----- DATA FOR THE TASK

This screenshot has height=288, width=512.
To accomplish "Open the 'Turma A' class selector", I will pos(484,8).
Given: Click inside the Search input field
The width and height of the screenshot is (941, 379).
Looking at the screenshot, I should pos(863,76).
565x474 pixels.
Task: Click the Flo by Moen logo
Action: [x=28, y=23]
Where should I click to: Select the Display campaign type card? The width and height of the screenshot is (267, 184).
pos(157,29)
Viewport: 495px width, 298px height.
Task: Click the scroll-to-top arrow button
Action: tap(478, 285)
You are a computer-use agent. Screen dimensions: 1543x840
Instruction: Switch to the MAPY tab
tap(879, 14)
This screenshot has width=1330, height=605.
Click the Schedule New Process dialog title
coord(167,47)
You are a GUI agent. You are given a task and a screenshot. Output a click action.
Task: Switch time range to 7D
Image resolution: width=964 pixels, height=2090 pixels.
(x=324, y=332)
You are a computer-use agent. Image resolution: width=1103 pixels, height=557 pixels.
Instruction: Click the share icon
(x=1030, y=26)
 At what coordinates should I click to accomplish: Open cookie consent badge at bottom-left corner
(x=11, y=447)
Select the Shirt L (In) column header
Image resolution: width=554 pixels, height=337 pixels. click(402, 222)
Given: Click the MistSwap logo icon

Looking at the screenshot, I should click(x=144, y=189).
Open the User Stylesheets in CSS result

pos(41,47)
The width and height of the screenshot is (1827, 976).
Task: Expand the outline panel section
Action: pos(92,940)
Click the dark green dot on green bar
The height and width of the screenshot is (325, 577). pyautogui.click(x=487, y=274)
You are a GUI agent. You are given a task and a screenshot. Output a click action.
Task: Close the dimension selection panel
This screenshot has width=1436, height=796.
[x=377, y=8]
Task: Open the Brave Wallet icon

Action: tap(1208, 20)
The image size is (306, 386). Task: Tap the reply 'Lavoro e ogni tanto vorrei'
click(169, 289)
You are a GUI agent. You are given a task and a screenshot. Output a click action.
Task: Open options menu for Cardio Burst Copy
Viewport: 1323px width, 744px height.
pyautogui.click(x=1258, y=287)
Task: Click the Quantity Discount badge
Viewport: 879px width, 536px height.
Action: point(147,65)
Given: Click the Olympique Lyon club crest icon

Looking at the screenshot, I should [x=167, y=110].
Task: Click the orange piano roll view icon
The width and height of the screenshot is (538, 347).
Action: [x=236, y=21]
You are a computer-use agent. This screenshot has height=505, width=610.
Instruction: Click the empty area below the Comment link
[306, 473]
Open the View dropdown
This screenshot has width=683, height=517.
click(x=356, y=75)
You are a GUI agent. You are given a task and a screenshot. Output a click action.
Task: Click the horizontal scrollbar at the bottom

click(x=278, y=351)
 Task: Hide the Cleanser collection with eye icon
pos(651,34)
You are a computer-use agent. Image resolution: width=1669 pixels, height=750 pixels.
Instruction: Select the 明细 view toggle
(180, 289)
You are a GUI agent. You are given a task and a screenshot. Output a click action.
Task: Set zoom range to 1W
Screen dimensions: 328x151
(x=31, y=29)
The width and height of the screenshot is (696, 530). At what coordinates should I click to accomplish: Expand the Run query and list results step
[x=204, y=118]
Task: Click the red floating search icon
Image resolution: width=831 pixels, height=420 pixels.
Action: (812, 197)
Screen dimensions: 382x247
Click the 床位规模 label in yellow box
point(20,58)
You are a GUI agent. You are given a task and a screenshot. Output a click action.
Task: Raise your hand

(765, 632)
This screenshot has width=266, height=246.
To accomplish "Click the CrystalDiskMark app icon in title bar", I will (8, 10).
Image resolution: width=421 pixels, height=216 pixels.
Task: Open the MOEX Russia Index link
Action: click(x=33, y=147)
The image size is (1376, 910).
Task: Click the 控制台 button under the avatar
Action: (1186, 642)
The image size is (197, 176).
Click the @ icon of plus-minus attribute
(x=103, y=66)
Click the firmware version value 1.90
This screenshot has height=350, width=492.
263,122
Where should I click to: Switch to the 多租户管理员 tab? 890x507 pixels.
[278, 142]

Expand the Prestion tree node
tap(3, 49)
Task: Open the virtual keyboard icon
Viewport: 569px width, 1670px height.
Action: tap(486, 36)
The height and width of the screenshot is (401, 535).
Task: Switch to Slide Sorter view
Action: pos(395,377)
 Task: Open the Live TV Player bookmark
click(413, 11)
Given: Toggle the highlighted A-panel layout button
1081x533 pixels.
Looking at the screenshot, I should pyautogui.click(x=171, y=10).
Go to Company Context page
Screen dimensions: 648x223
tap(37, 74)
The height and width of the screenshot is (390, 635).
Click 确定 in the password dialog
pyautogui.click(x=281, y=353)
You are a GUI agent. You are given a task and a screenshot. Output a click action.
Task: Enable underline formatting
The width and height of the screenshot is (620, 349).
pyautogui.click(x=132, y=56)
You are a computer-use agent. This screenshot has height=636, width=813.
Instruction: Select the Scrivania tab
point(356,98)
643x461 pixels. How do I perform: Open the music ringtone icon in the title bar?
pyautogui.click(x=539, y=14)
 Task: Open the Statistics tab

----------

:: WHAT YOU NEED TO DO ::
Report the number of lines in the records that hold "computer" and write no other words.

:: ANSWER SPACE ::
5